# EXPLORE THE MATERIAL:
- 1) Answer these questions using the text on polymerization catalysts, one answer per line:
(a) What does "n" stand for in the formula MRn?
(b) Which hydrocarbon solvents are given as examples for the pre-polymerization?
(c) What is the preferred weight ratio of alpha-olefin to catalyst component after pre-polymerization?
- 2) Carry on the text about polymerization catalysts, starting right after its last sentence.

# TEXT EXCERPT:
The polymerization reaction using the catalyst component prepared by
the method provided by the present invention may be carried out by using a catalyst system. The catalyst system comprises the catalyst component prepared as described above. The catalyst component preferably comprises at least one of magnesium, titanium, halogen, and silicon. The catalyst system preferably further comprises organometallic compounds that comprise at least one metal selected from Group II or Group III of the Periodic Table.
The organometallic compound may be represented by a formula of
MRn
wherein “M” is a metal selected from Group II or Group III of the Periodic Table, such as magnesium, calcium, zinc, boron, aluminum, or gallium, “R” is an alkyl group comprising 1 to 10 carbon atoms, such as a methyl, ethyl, butyl, hexyl, or octyl, and “n” is the atomic valence of the selected metal. Preferably, the organometallic compound is trialkylaluminum, which comprises an alkyl group of 1 to 8 carbon atoms, such as triethylaluminum, triisobutylaluminum, and trioctylaluminum. Alternatively, the organometallic compound comprises a mixture of trialkylaluminums. Further alternatively, the organometallic compound is an organoaluminum comprising one or more halogens or hydride groups. Examples of organoaluminums include, but are not limited to, ethylaluminum dichloride, diethylaluminum chloride, ethylaluminum sesquichloride and diisobutylaluminum hydride.

Pre-polymerization Reaction/Process
The catalyst component obtained from the above preparation may be pre-polymerized with ethylene or alpha-olefin before their use in the polymerization reaction. The pre-polymerization of the catalyst component with ethylene or alpha-olefin may be carried out in the presence of a hydrocarbon solvent, for example hexane or pentane, at predetermined temperature. In addition, the pre-polymerization of the catalyst component with ethylene or alpha-olefin is preferably performed under a predetermined pressure, and in the presence of the organoaluminum compound, for example triethylaluminum. In order to acquire a required shape and an enhanced mechanical strength of the catalyst component for thereby forming the ethylene or alpha-olefin polymer over the catalyst component, a weight of alpha-olefin to that of the catalyst component after the pre-polymerization is preferably approximately 0.1 to 20.

Collected data
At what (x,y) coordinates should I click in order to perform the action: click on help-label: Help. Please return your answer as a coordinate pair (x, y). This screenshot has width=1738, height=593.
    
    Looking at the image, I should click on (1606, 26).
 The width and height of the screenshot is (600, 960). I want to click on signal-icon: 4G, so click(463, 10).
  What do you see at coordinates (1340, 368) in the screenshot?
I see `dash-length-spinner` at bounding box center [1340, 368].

# ANSWERS FOR EACH ITEM:
- 1)
(a) The atomic valence of the selected metal
(b) Hexane or pentane
(c) Approximately 0.1 to 20

- 2)
The polymerization reaction as provided by the present invention, which utilizes the catalyst component, is preferably performed at a predetermined polymerization temperature of between and including 20°C and 300°C. More preferably, the polymerization reaction is performed at a polymerization temperature of between and including 50°C to 150°C. In addition, the polymerization reaction is preferably performed at an operating pressure of not more than 100 bar, and more preferably at between and including 2 and 50 bar.
When hydrogen is used in the polymerization reaction, average molecular weight and molecular weight distribution of polymer produced by the polymerization reaction (i.e. product of the polymerization reaction) may be changed.
The polymerization reaction may be performed by gas phase polymerization or bulk phase polymerization in the absence of an organic solvent. Alternatively, the polymerization reaction may be performed by liquid slurry polymerization in the presence of an organic solvent. These polymerization reactions are preferably performed in the absence of oxygen, water, and other catalytic poison compounds.
The polymer produced by the polymerization reaction that uses the catalyst component provided by the present invention preferably has an enhanced shape. Moreover the polymer produced by the polymerization reaction that uses the catalyst component provided by the present invention preferably are not adversely affected, and also do not melt on reactor walls. This is preferably because of reduced quantity of fine particles or low polymers, and an enhanced flowability of the produced polymer particles.
For liquid slurry polymerization, the catalyst component used for the polymerization reaction preferably comprises approximately 0.0001 mmol to 5 mmol of titanium atom per one liter of solvent used. In addition, preferably approximately 1 to 2,000 mole of organometallic material is used per one mole of titanium atom of the catalyst component used for the polymerization reaction. As described above, a hydrocarbon solvent comprising one or more hydrocarbon compounds as listed above, for example pentane, hexane, heptane, octane, isoparafin, toluene, benzene, xylene, cyclohexane is preferably used for the polymerization reaction.
Polyethylene produced by the polymerization reaction using the solid catalyst component provided by the present invention preferably has a bulk density between and including 0.20 g/cm3 and 0.60 g/cm3, and more preferably between 0.25 g/cm3 and 0.60 g/cm3, as well as a melt flow index (ASTM D1238E) between and including 0.01 g/10min and 5000 g/10min.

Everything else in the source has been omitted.